Hip Latina: You’ve been fascinated with quantum physics since you were in art school in your twenties. Why art and physics? That seems an unlikely combination.

Agnes Chavez: Maybe because physicists, like artists, are exploring those hidden dimensions, the essence of what everything is. The main thing is that quantum physics has really changed our worldview. We’ve created this world where we’re threatening our own survival by depleting and depleting [resources], thinking it won’t have any effect. But science shows us how we are really interconnected, on a biological level, on a subatomic level; that we’re more than just physical bodies, that there is an energetic realm to us; and how we are more like systems and networks than like [discrete] objects. I believe in a better world, and I think that the new worldview of science is something that is necessary in order to shift the kind of world that we’ve created now.

HL: Mainstream education is finally seeing the value of integrating the arts and sciences, but you’ve always viewed them as complementary. Why?

AC: For me art is a tool for social change and a tool for personal change. It starts with the individual, because art is something that helps you understand yourself. And that’s why I like science, because science too is a tool for understanding who we are. The arts are also a way of knowing—and by “the arts” I mean writing and sculpting and music and theater and dance—and the humanities are a way of knowing. So for me it’s all about bringing awareness to the value of the arts and humanities as much as the science and the technology. That’s mostly what my projects try to do, because all of those dimensions are part of what makes us human.

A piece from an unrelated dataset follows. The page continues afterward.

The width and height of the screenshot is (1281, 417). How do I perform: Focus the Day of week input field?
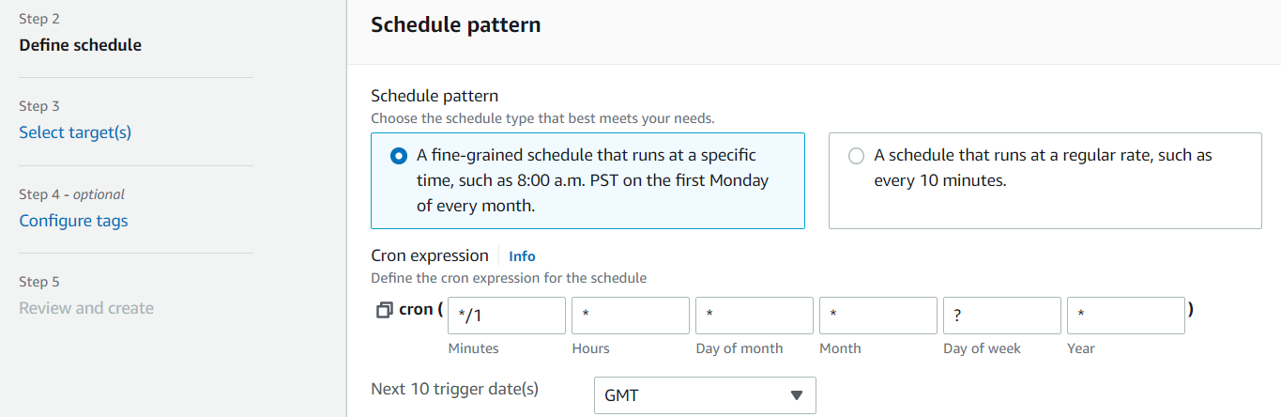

HL: Could you talk about how you engage students in STEM by bringing art making into the mix? For example, right now you’re planning STEMarts LAB programming for The PASEO art festival in Taos.

AC: For The PASEO, we always pick multimedia artists who work with technology or science or engineering in some way, artists who are socially conscious and community focused. We bring one PASEO artist into every middle and high school in Taos. They teach the students how to create the kind of art that they’ve developed—their unique hybridizations of art, science, and technology. At the end the students get to show their work with the artists on-site as part of the festival. Empowerment, engagement is the main thing I see—not just of the kids but of the teachers, the schools, the community.

For the Havana Biennial, Cuba’s been cut off from technology, so these kids who were in my workshop had never even touched an iPad. And there they were, painting with iPads [with an art app called Tagtool and projecting onto the building in the park. And to have Dr. Luis Castillo [a physicist Chavez brought in from CERN, the famed particle physics lab in Geneva] share the latest knowledge—they sat there with their eyes wide open. I felt really proud to be part of bringing that to Cuba. In relation to my heritage, that was always my dream, that when I went to Cuba I would not just bring extra socks and underwear, but actually do a project there.